Escondido en tu día

Imagen de San José en la cripta de la Sagrada Familia
Querido San José:
Cuánto disfruté ayer y seguro que tú también, ¿a qué sí? Bueno, y no sólo ayer, sino todos estos días en que España tiene la dicha de recibir la visita del Papa León XIV. Hay tantos momentos para recordar y dar gracias a tu Hijo…, pero hay uno que me ha llegado al corazón de manera especial y que muchos no se habrán dado cuenta. No es casualidad que ayer fuera miércoles de San José y el Papa visitara por la mañana la casa de tu Esposa en Montserrat y por la tarde la catedral de la Sagrada Familia con misa y posterior bendición de la torre de tu Hijo. Además muchos no sabrán que esta majestuosa catedral, en origen, iba a estar dedicada sólo a ti, querido San José, pero por cuestiones de la historia, al final se dedica a la Sagrada Familia.
¡Qué hubiera sido semejante catedral dedicada al Custodio del Redentor! Por algo hay cambios en la vida y en la historia, porque todo lo lleva tu Hijo en unión al Padre y al Espíritu Santo. Y ellos tres, la Santísima Trinidad, que te conocen bien y saben cómo piensas y vivías en Nazaret, que te gusta estar escondido y sin hablar mucho, pues ven que lo mejor es que sigas escondido y unido a tu Esposa y a tu Hijo en la catedral de la Sagrada Familia de Barcelona.
Y ahora, querido San José, entramos en lo que habrá pasado desapercibido a los ojos de la mayoría que ayer seguía el paso del Papa por Barcelona. Ah bueno, y antes de entrar en la cripta de la Sagrada Familia, no nos olvidemos que el Papa visita una cárcel.
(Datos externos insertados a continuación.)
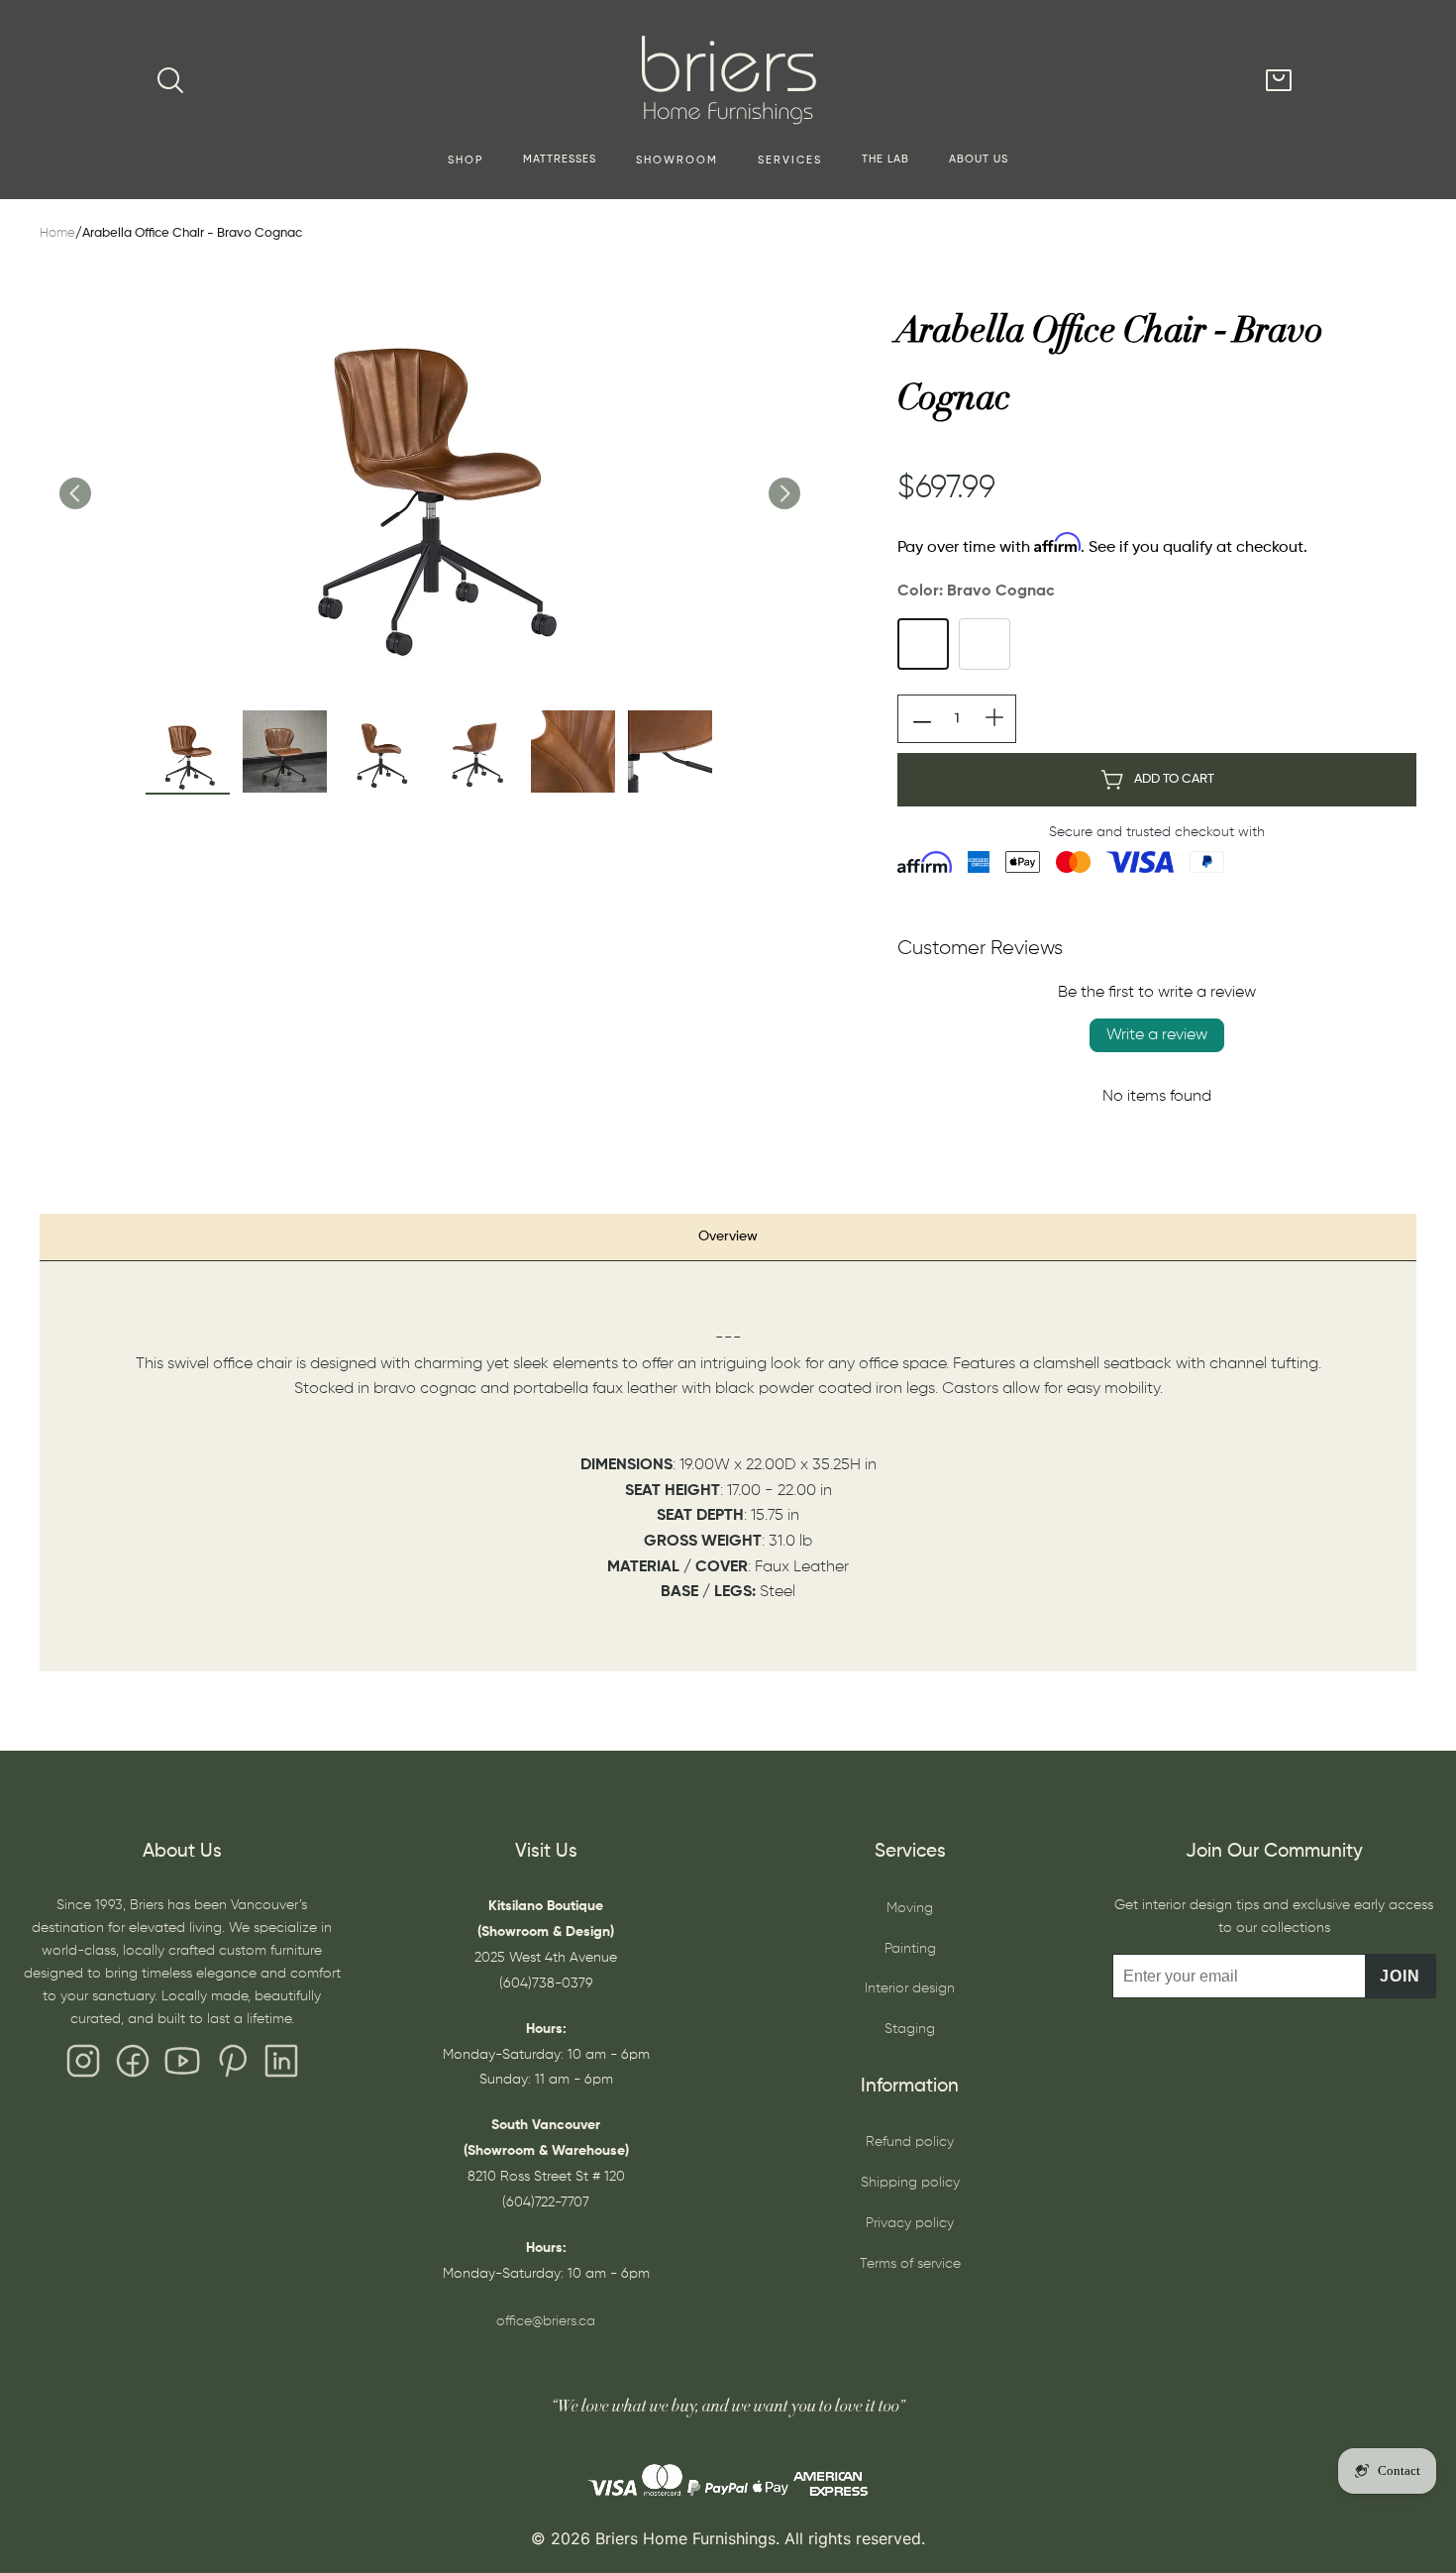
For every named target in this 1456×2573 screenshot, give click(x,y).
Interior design (910, 1988)
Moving (909, 1908)
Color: (976, 591)
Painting (910, 1949)
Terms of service (910, 2264)
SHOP (465, 160)
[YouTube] (182, 2066)
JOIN (1400, 1976)
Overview (728, 1236)
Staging (909, 2029)
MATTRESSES (559, 159)
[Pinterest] (232, 2066)
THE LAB (885, 159)
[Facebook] (133, 2066)
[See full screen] (429, 472)
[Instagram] (83, 2066)
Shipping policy (910, 2183)
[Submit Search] (170, 80)
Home (57, 233)
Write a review (1156, 1035)
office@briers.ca (545, 2321)
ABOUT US (978, 159)
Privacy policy (910, 2223)
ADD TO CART (1174, 779)
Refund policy (910, 2142)
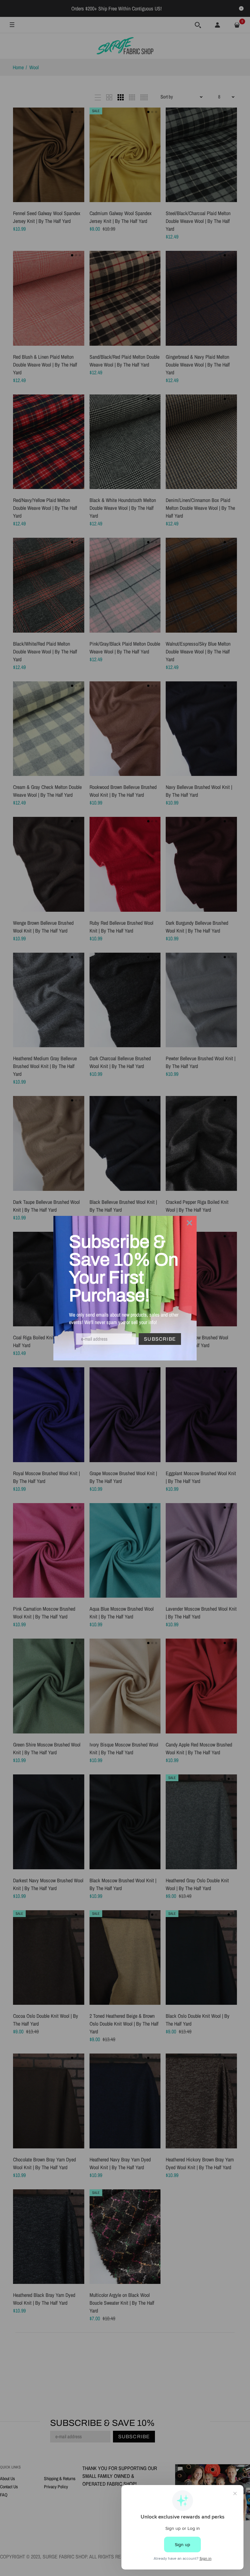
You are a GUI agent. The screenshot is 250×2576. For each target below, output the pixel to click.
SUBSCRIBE (160, 1339)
Allí lleva a los internos el amor de Dios y allí estabas escondido como padre de los presos. Pero si sigo no termino, nos daría para otra carta tu presencia en las cárceles dando paz a los reclusos… Quiero irme contigo a tu capilla de la Sagrada Familia. Es el origen de esta esplendorosa obra maestra; es el fundamento espiritual y arquitectónico porque tu capilla es lo primero que se construye. Por algo será… Pues bien, cuando el Papa baja a la cripta para visitar a tu Hijo en su capilla y después orar y poner una vela ante la sepultura del venerable Antonio Gaudí, un hijo que te amó de manera singular en este mundo y puso su obra a tus pies, va en compañía del cardenal Juan José Omella. Tu capilla, querido San José, queda en el centro, al fondo de la cripta. Los dos, el Papa León y el arzobispo de Barcelona caminan por el pasillo central hacia el sagrario para hacer una visita a tu Hijo. Y ahí…. ¡Ahí llega el momento especial donde entre los dos se te ve a ti, en medio, al fondo! Recorren todo el pasillo y tú te encuentras entre ellos.
¡Los unes, los miras, los acompañas en la visita a tu Hijo y al gran arquitecto de la catedral!
¿Y quién se da cuenta de tu mirada y oración por ellos y por toda la Iglesia?
¿Se puede mostrar mejor tu condición de padre y patrono de la Iglesia, así escondido entre el Papa y el obispo de una diócesis?
¿Es posible algo hablar mejor sin decir una sola palabra?
¡Gracias, querido padre San José! ¡Muchas gracias por esos segundos de imagen que hubiera querido inmortalizar en el móvil, pero si no lo hice fue por no perdérmelos en directo por la televisión!
¡Gracias por este regalo tan propio tuyo!
¡Gracias por hablar en el silencio!
¡Y seguimos, querido San José!
Ya sabemos lo que viene después, la misa y la bendición de la torre de Jesucristo. Y llega la noche. La bendición abre las puertas a la noche de un día muy especial donde por la mañana estás presente en la sierra de Montserrat, que corta el horizonte y nos recuerda tu taller de Nazaret, y por la tarde la bendición de la torre más alta de la catedral hace que todos miremos al cielo para encontrarnos con tu Hijo. La mañana, al medio día del ángelus, se une con el atardecer donde miramos a la cruz y tú, querido San José, estás como siempre, escondido en tu día.